Film Review: Frank dark comedic bliss

Frank (Michael Fassbender) is eccentric with boundless creative energy and has the making of a very famous musician. He is however, trapped within an enormous novelty head constructed of papier-mâché. We follow Frank and his chaotic pursuits with musical exploration for 95 minutes of dark-comedic bliss; wherein Frank and his band with the unpronounceable name, Soronprfbs, pursue different ideas of what it means to be famous in the music industry.

The journey starts with Jon (Domhnall Gleeson), a songwriter with about as much pizzazz and interest as a mouldy sponge. He is very ambitious, but also absolutely lacking with any level of creativity. We laugh as he ad-libs, writing songs about women and their varied coloured coats and shopping bags on the street. He speaks like Hugh Grant, looks like Ron Weasley, his character is so cringeworthy and vanilla when posed beside the emotional flibbertigibbet, Frank and his cranial cartoon dome.

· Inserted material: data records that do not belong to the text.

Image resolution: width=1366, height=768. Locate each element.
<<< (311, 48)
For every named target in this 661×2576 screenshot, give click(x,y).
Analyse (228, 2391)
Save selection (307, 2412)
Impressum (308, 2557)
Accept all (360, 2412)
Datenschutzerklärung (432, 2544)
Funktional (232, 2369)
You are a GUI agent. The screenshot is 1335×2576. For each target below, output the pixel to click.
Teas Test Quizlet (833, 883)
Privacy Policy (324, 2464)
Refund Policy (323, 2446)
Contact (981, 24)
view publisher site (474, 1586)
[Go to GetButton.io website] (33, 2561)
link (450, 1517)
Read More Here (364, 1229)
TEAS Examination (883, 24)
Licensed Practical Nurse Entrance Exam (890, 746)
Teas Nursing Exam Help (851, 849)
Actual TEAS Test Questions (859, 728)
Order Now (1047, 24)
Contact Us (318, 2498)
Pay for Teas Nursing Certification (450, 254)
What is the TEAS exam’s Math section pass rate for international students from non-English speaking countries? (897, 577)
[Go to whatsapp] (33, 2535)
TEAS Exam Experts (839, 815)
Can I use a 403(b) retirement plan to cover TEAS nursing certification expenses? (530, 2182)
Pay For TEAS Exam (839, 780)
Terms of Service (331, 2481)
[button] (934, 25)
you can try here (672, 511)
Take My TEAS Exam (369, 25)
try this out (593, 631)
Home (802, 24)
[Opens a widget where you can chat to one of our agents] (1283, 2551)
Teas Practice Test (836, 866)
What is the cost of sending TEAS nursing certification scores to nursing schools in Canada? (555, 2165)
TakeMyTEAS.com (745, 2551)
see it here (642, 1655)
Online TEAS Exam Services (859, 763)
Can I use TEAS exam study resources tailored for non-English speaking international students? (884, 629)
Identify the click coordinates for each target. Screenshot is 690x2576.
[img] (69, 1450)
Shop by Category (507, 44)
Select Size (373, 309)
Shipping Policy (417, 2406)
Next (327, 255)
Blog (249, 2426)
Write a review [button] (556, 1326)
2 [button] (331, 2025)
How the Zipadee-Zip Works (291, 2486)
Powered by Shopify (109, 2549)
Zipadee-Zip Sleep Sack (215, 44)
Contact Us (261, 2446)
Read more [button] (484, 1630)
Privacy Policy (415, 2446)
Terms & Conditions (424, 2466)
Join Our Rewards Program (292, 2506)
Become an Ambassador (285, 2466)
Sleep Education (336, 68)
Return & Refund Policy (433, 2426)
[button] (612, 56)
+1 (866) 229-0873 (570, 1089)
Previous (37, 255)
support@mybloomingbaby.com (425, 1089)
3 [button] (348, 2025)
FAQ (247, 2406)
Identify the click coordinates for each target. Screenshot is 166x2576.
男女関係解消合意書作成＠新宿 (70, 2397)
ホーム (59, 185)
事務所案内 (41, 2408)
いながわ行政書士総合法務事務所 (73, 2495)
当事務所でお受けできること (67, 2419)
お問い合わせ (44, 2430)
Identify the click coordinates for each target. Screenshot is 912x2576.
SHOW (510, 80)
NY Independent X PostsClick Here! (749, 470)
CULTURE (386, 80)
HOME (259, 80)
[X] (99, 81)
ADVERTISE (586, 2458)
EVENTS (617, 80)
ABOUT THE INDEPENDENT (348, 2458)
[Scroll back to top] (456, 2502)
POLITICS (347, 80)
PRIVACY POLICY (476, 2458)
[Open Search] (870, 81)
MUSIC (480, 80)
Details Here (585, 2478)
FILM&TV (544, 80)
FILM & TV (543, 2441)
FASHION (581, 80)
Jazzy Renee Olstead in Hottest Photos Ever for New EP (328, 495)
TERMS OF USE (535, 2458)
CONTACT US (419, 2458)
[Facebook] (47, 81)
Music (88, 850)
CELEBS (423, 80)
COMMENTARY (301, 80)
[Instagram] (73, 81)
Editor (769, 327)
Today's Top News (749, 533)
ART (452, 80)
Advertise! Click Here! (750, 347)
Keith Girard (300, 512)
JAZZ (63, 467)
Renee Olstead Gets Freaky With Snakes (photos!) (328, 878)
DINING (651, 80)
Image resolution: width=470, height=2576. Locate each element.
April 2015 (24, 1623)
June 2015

The pair unite after Jon is recruited for his keyboard-playing abilities. He is added to the musical menagerie performing in Frank’s shadow consisting of bystanders, Alice (Lauren Poole), who says about 10 words n the entire film, the cynical Frenchman , Baraque (François Civil) who absolutely despises Jon, the relentlessly suicidal Don (Scoot McNairy), who has a clinical fetish for mannequins; and Clara, the band’s own Yoko Ono always presented in a baby-pink dressing gown (Maggie Gyllenhaal).

Holed up in Venga, the band’s Irish countryside hub, Soronprfbs set aside time to perform a series of ‘field experiments’ for their new music. These scenes are surprisingly engaging – as the tasks of writing songs and performing repeatedly as a band in real life would be so tiresome and boring comparably. We watch Frank doing frog jumps in mud and the sound of water being poured from one bucket to another within picturesque Dublin landscapes. All these sounds to be potential samples in the album that would be made, probably, in due time…

Even though Frank is the leading man within the band and the character after which the film is named, the character that resonated the greatest with me was the vitriolic vixen, Carla. Within the band dynamic, she enables Frank to be creative, she is his emotional backbone, but with this power she often holds him captive to her wishes and limits his ability to “reach to all of the furthest corners” on his own. For instance, when Jon mentions the band’s opportunity to play at SXSW she is not supportive, even though there is great interest in the band. As toxic and unlikeable as her character was, I couldn’t deny my ongoing admiration for cool gal Maggie, especially in the scene where she is wrapped in mismatched coloured knits, sat cross-legged in an Irish field tweaking her theremin in a trance.

The film had me reading about Chris Sievy and his own alter ego, Frank Sidebottom (whom this Frank was based upon and was written by Jon Ronson who played in Sievy’s band), as well as musical misfits, Captain Beefheart, Syd Barret and forever interesting and rewarding source of creativity, Daniel Johnston. I think this is important to mention because I feel that watching Frank will have a similar effect on other viewers, which will lead to discovering more about these great artists and in turn, educating more about the mental illnesses that both have been catalysts for their craft and also what plagued them.